(Beginning of Given passage)

Disaffected Liberal Thinkers and Their Followers Form the Dissident Left

Some Dissident Leftists are scientists who have built large followings by critiquing identity politics, religion, and political correctness.

Bari Weiss appears on ‘Real Time With Bill Maher.’ Screenshot via YouTube

Sarah Sheppard always votes Democrat. She used to rely on CNN, MSNBC, and the New York Times for the news. The pandemic changed that.  

The 45-year-old hair stylist, who lives in Manhattan with her husband and two teenage sons, said her “breaking point” was during the lockdown period, “when I was seeing my kids doing Zoom school and I was also hearing the crap that the schools were pushing.”

Unwilling to tune in to Fox News, Ms. Sheppard turned to a group of other liberals who are questioning the leftist orthodoxy. She subscribed to Bari Weiss’s “Common Sense” Substack and started listening to podcasts by Sam Harris, Jesse Singal, and Katie Herzog, and others. 

She is not alone in doing so. 

In our highly polarized political climate, Americans often don’t trust media outlets that represent the so-called other side. Disaffected liberals have been seeking out alternative voices from the left, and high-profile names like Ms. Weiss, Mathew Yglesias, Mr. Singal, and Ms. Herzog have exited legacy media in favor of the freedom and independence offered by Substacks and podcasts. 

While at traditional media outlets, these journalists “weren’t able to write about what they wanted to write,” Maghan Daum, a former Los Angeles Times columnist, author, and now host of “The Unspeakable” podcast, told the Sun. 

Now, they answer only to their subscribers, and they’re leading the charge in discussing third-rail subjects legacy media is seemingly afraid to touch. In doing so, they’re making an impact. 

These left-wing thinkers don’t identify themselves as being part of a group, and there are certainly disagreements among them. Most of the high-profile ones were signatories to the well-known Harper’s letter on justice and debate. Some are associated with the “Intellectual Dark Web,” though that term has passed out of fashion. 

“I always wanted to call it ‘The Cognitive Dissidents,’” Ms. Daum joked. Perhaps the best term, for now, is The Dissident Left. 

Some Dissident Leftists, like Sam Harris, Brett Weinstein, and Heather Heying, are scientists who have built large followings by critiquing identity politics, religion, and political correctness. Others, like comedian Bill Maher, are leveraging their existing platforms to critique the most extreme elements of the left. 

“Let’s get this straight: It’s not me who’s changed, it’s the left, who is now made up of a small contingent who’ve gone mental,” Mr. Maher declared on a recent episode of his HBO show, “Real Time.” 

Regarding Covid policy, Ms. Weiss has led the charge. In January, a clip of her appearance on Mr. Maher’s show went viral after she declared herself “done” with Covid, chastised politicians for the harms Covid policies are having on children, and said that her liberal and progressive friends are “with me on this but do not want to say it out loud because they are scared to be called anti-vax or to be called ‘science denial’ or to be smeared as a Trumper.”  

Two weeks later, several Democrat governors announced they were lifting mask mandates, and even requirements for masks in schools. Did Ms. Weiss’s indignation help cause this shift? Or was she simply predicting an inevitable policy change?

(End of Given passage)
(Beginning of Dataset excerpts)

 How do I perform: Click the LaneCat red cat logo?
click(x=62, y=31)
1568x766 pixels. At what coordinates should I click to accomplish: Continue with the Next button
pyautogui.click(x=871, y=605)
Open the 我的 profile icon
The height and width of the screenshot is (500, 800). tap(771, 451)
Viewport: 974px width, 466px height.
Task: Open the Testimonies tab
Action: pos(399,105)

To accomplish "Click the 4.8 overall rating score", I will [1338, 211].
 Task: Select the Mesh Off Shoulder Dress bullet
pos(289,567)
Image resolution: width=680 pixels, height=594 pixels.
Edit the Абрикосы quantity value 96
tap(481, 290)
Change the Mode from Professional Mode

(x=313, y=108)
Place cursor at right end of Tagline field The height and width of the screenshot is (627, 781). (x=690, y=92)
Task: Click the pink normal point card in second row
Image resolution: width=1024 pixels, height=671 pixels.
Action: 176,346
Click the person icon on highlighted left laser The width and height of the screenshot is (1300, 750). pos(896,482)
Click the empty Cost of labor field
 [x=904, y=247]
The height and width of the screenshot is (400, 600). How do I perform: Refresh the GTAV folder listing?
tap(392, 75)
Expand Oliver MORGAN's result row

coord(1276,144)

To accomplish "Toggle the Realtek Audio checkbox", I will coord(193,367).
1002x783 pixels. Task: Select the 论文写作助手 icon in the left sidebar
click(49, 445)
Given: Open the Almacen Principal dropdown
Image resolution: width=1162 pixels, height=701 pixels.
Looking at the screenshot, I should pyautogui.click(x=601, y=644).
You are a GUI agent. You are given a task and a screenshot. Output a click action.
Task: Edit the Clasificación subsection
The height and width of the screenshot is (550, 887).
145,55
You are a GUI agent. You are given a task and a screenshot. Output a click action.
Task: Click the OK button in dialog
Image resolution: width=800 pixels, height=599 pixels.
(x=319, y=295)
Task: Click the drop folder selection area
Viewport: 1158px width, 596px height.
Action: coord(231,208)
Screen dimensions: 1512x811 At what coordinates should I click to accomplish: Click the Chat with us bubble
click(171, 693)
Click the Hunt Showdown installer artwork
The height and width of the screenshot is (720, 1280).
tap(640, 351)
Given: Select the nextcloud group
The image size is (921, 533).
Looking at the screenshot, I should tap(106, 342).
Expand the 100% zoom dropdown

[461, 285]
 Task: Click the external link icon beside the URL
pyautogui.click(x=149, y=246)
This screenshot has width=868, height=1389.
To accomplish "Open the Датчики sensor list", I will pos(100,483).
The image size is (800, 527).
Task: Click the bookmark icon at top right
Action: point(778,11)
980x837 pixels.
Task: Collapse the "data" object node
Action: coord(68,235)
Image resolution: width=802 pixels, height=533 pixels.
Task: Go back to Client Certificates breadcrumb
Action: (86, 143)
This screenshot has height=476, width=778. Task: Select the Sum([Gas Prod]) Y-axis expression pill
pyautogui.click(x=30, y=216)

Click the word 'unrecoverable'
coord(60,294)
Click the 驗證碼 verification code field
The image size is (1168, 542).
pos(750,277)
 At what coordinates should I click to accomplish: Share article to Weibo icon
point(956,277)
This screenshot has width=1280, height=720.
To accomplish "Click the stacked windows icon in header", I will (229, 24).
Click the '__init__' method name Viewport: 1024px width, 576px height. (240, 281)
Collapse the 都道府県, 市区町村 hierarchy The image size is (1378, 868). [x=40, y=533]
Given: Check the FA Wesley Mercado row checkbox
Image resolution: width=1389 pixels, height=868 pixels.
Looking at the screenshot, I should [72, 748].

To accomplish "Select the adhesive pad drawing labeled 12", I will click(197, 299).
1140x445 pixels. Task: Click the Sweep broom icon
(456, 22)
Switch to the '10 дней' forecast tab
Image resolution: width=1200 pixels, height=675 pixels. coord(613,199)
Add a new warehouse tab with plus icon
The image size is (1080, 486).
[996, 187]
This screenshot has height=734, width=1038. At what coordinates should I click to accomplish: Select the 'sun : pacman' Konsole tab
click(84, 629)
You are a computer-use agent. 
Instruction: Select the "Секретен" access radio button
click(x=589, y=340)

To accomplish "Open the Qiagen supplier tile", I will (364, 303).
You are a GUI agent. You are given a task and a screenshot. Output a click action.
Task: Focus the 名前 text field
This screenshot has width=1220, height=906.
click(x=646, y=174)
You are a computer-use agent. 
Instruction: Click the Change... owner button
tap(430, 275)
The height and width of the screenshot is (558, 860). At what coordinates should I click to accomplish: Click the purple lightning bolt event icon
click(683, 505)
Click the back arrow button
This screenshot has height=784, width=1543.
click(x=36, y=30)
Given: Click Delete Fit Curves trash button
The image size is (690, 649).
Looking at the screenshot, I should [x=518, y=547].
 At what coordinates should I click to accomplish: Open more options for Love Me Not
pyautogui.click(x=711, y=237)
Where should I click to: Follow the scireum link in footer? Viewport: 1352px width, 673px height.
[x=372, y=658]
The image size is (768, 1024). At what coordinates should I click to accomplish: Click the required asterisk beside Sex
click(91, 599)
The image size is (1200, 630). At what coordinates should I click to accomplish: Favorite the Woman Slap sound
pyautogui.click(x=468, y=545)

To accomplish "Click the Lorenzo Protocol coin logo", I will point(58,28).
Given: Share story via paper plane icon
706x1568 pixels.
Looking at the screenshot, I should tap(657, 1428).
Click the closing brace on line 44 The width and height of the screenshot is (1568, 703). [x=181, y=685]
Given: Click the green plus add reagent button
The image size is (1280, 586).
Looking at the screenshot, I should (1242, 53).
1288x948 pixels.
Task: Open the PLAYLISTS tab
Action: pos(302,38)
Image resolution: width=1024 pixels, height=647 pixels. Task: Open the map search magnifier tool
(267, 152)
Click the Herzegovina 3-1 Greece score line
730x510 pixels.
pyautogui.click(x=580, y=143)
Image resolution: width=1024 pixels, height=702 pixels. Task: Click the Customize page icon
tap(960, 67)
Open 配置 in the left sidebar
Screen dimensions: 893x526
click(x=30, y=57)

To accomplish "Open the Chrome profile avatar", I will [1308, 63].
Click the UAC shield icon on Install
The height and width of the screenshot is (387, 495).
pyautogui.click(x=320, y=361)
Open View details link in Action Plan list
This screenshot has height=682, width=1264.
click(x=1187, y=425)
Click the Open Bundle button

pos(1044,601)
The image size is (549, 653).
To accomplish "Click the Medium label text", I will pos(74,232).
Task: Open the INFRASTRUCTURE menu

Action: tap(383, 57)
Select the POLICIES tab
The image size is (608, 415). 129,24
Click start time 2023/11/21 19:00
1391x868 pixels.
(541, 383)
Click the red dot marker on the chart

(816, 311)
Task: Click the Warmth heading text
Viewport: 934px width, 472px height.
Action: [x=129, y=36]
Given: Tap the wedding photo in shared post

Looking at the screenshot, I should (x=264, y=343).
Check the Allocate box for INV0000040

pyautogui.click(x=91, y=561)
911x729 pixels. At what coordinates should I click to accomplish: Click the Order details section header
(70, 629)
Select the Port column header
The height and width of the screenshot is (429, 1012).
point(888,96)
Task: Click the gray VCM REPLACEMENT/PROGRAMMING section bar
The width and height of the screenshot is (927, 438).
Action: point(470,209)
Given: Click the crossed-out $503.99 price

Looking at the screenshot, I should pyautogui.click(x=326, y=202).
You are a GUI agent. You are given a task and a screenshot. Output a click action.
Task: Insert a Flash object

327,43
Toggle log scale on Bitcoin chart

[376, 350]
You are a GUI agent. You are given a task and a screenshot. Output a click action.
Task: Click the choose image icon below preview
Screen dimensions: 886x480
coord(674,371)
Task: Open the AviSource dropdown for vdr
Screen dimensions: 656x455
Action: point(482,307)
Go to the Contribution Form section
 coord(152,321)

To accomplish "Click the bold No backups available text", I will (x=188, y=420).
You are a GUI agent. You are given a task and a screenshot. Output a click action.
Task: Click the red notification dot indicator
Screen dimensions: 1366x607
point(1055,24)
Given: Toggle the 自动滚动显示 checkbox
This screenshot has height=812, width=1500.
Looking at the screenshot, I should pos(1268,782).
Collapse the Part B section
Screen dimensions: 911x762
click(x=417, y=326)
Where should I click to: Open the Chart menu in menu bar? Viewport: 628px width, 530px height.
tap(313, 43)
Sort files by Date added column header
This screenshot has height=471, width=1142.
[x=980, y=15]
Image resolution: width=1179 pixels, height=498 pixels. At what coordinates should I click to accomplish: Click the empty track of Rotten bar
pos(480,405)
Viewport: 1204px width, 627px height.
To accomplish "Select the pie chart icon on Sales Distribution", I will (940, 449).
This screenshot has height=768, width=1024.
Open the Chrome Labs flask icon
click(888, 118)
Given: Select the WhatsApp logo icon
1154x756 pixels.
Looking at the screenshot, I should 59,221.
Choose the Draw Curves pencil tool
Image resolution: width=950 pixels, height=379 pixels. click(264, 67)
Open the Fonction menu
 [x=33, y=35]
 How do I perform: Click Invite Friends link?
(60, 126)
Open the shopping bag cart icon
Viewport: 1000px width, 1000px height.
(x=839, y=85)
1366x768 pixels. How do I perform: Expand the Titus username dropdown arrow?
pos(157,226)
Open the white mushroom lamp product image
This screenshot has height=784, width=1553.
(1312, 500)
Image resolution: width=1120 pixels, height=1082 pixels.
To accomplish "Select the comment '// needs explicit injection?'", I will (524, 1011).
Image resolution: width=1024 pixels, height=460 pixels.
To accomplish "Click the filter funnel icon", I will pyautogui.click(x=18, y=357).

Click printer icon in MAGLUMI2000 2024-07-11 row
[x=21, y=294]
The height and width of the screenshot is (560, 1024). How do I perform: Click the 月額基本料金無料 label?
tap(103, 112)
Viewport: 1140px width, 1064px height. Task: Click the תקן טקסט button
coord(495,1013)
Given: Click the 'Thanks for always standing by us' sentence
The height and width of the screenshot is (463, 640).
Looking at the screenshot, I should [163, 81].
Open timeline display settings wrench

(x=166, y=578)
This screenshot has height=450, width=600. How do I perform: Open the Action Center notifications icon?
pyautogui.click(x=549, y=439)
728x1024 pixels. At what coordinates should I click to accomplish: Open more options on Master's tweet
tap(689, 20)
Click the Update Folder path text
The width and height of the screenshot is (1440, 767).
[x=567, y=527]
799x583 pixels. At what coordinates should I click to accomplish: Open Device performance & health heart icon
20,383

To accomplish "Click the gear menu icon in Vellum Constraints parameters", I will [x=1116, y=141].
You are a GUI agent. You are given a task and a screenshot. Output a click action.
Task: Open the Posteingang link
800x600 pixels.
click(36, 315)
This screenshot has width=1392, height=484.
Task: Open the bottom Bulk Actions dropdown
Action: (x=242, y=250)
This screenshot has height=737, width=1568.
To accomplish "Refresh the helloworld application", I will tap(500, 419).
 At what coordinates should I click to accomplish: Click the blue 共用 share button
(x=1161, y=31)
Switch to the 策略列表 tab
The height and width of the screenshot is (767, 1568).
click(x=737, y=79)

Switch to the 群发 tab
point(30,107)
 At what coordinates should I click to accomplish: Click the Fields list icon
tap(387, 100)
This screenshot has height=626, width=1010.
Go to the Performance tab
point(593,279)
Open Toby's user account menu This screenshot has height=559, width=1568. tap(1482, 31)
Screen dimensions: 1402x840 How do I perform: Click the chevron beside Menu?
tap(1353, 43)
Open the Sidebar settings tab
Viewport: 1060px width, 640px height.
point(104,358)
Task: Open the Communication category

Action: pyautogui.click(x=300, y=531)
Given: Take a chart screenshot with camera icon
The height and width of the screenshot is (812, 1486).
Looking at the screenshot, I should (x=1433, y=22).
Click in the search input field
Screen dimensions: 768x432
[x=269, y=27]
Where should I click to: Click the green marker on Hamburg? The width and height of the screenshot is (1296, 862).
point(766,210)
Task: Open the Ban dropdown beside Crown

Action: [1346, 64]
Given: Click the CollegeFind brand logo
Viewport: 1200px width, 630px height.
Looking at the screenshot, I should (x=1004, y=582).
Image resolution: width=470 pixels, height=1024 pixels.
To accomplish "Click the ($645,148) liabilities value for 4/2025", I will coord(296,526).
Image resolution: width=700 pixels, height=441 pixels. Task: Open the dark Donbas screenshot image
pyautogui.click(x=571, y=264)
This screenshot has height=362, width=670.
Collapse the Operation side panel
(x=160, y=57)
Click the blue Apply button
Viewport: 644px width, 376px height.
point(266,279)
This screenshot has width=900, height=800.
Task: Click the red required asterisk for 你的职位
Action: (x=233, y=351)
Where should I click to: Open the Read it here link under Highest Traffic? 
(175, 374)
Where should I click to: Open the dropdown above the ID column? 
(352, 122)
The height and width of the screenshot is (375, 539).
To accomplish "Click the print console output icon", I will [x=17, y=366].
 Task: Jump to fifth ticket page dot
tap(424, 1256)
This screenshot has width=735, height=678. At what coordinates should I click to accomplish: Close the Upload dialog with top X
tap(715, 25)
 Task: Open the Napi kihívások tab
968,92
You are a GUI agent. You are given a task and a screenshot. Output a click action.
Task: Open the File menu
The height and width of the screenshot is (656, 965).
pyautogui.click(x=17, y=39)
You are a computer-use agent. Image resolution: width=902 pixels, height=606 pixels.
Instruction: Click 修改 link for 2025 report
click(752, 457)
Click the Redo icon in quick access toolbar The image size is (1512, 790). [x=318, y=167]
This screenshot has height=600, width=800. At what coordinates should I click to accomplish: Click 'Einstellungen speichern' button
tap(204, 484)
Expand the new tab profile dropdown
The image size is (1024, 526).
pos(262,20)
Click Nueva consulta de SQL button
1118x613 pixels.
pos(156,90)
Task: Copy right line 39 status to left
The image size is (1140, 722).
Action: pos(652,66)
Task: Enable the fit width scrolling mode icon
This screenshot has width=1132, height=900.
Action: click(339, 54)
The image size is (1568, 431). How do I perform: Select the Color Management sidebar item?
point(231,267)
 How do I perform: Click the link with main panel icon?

(End of Dataset excerpts)

> Activity: Reproduce the portion of the article on the Dissident Left starting with "The 45-year-old hair" and going on through "Herzog, and others.".

> Task solution:
The 45-year-old hair stylist, who lives in Manhattan with her husband and two teenage sons, said her “breaking point” was during the lockdown period, “when I was seeing my kids doing Zoom school and I was also hearing the crap that the schools were pushing.”

Unwilling to tune in to Fox News, Ms. Sheppard turned to a group of other liberals who are questioning the leftist orthodoxy. She subscribed to Bari Weiss’s “Common Sense” Substack and started listening to podcasts by Sam Harris, Jesse Singal, and Katie Herzog, and others.